→ SOURCE TEXT

● ● ● ●

CenterPoint’s pilots for weatherization and retrofitting homes look promising, he said, but ideas for purchasing carbon offsets, selling gas-powered heat pumps and injecting hydrogen into the existing gas system have little chance of success.
CenterPoint’s proposal to create green hydrogen, produced from renewable energy, and blending it into the gas distribution system is not “scalable” and has limitations. Commercial gas heat pumps “are not a very viable technology,” Dammel said. Instead, the utility should focus on applying hydrogen technology to decarbonize industrial end users.
Dammel added that to reach the state’s 2050 carbon neutrality goal CenterPoint’s first plan would have to increase its emissions reduction six-fold, from 4% to 27%.
The cost of learning
Audrey Partridge, policy director for the Center for Energy and Environment, said the pilot programs will lead to better data and a greater understanding of the potential energy sources and their carbon emissions.
“I’ve heard people describe it as throwing spaghetti at the wall,” Partridge said. “But we need to come up with all the possible solutions and pursue them on a small scale to see which ones are going to stick. These aren’t necessarily mature ideas, as you would see in other areas of energy. They’re very, very new.”
The pilots that could yield important advances include using heat pumps for large loads and electrification of low and medium heat processes in the industrial sector, she said. Residential deep energy retrofits and geothermal technologies will likely reduce natural gas consumption.
“We do hope that CenterPoint and Xcel get approval to move forward on these plans so that we can start to learn from them,” Partridge said.
The docket could begin a new path for CenterPoint, which only sells gas. The Minneapolis Deputy Commissioner of Sustainability, Healthy Homes and Environment, Patrick Hanlon, said CenterPoint’s plan allows the utility to provide “heat as a service,” a crucial distinction that gives room for innovations the city supports, including ground source networked geothermal systems, district energy and other approaches.

● ● ● ●

→ COLLECTED DATA
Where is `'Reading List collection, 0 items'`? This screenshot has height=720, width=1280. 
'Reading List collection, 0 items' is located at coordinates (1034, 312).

● ● ● ●

→ EXERCISE 1
According to the text on CenterPoint's gas plans, by how much would CenterPoint's first plan have to increase its emissions reduction to reach the state's 2050 carbon neutrality goal?
→ EXERCISE 2
Update the part of the text on CenterPoint's gas plans that opens with the words containing "The pilots that" and closes with "natural gas consumption.", and replace "geothermal technologies" with "ground source heating systems".
→ EXERCISE 3
Continue the text on CenterPoint's gas plans from the point where it stops.

→ TASK OUTPUT 1
It would have to increase six-fold, from 4% to 27%.

→ TASK OUTPUT 2
The pilots that could yield important advances include using heat pumps for large loads and electrification of low and medium heat processes in the industrial sector, she said. Residential deep energy retrofits and ground source heating systems will likely reduce natural gas consumption.

→ TASK OUTPUT 3
“Heat as a service allows CenterPoint to move away from natural gas and move towards some alternative, more climate-friendly sources of heat,” Hanlon said. The city also wants to ensure that residents are “not burdened” with the cost of the innovative pilots or switching to a different level of service, he said.
The attorney general’s office, which represents ratepayers, suggested the cost for some pilots outweighed the carbon benefits while suggesting the commission modify or deny sections of the plan.
“Portions of CenterPoint’s plan are not yet ready for primetime: several of the proposals lack necessary partners, and many lack sufficient detail to establish their prudence,” the office wrote. “Other proposed projects are unlikely to achieve the greenhouse gas savings CenterPoint suggests and unlikely to justify the astronomical cost to ratepayers.”
The attorney general and clean energy groups also raised concerns about CenterPoint’s request to exceed pilot budgets by as much as 25% without statutory approval. Clean energy groups also seek modifications to CenterPoint’s plan to recover the cost of projects.
The Public Utilities Commission is expected to hold hearings later this year before deciding on the plans for both utilities.